While the existing sanctions on Russia are some of the toughest ever imposed, the results so far have been mixed.
The penalties have left Moscow financially isolated and shunned by its key trading partners. But the predictions of economic ruin have not materialized as Moscow’s economy shrank by only 2.1% in 2022, and the penalties have done little to stop Russian President Vladimir Putin’s relentless assault on Ukraine.
The new measures announced by members of the so-called Group of Seven, or G-7, will target sanction evasions involving third countries, aim to undermine Russia’s future energy production and halt trade that supports Russia’s military, the official said.
G-7 members will also automatically ban certain categories of goods from being to Russia unless they are on a list of approved items.
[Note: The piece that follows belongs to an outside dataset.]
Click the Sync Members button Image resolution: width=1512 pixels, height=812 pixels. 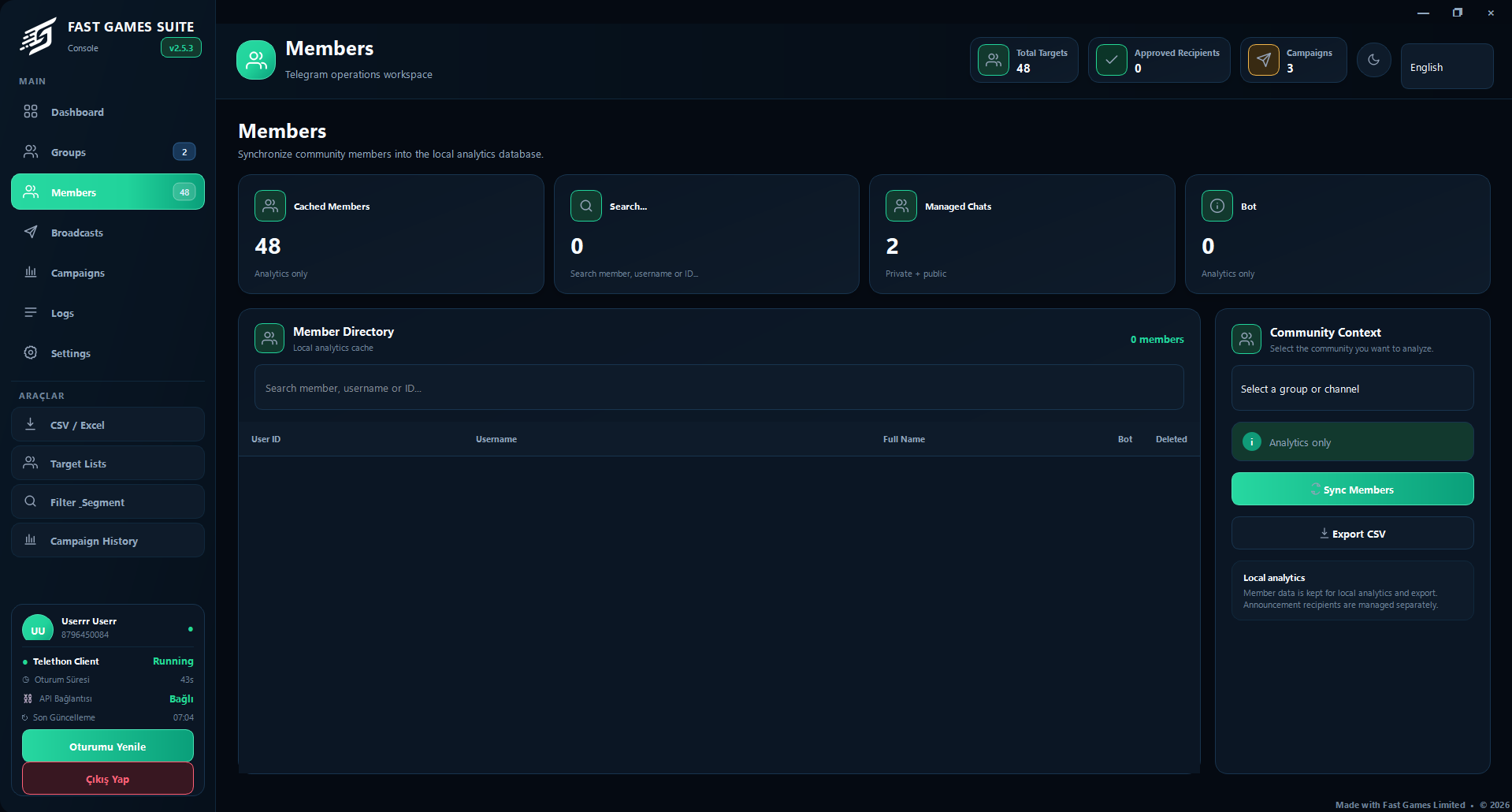1352,490
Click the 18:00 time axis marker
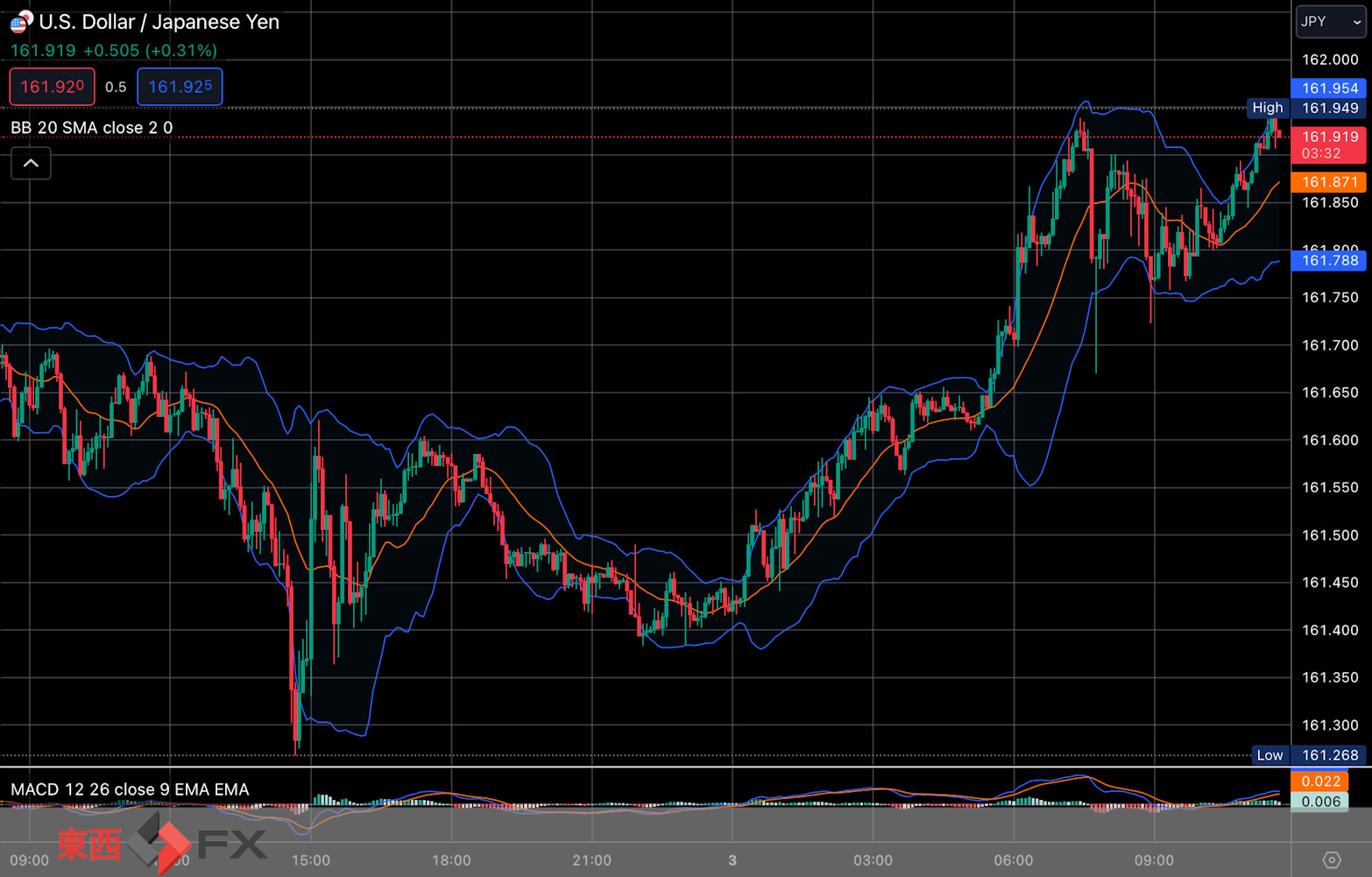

That is a key victory for the Biden administration, which pressed its Western allies to reverse the current policy that allows all goods to be sold in Russia unless they are explicitly blacklisted.
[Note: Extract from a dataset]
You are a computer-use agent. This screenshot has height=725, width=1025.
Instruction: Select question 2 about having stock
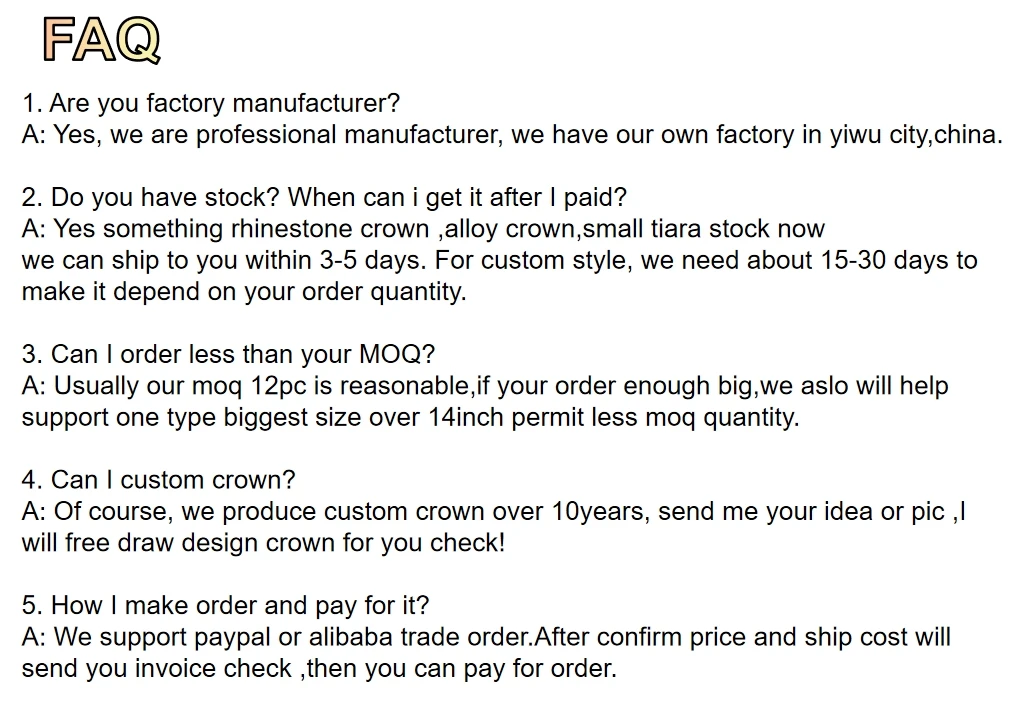(x=324, y=197)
In addition to the sanctions imposed by the G-7 nations, the Biden administration will roll out its own package of penalties. The U.S. will target roughly 300 entities, vessels and aircraft, as well as clamp down on sanction evasion involving third countries, according to the official.
The official did not get into specifics about the latest round of sanctions, but said the package is a “significant” effort to hamper Russia’s ability to wage war. It also underscores that all of the G-7 members — the United States, Canada, Japan, the United Kingdom, France, Germany and Italy — are on board with the package.
“I do think what you will see is, again, a historic degree of unity across the G7,” the official said during a telephone briefing with reporters.
Enhancing the enforcement of existing sanctions and tightening sanction evasion, especially those involving other countries, has been a key focus of the G-7 members during the three-day summit in Hiroshima, Japan.
Earlier this week, the G-7 finance ministers and central bank governors issued a joint statement to counter “any attempts to evade or undermine our sanctions.”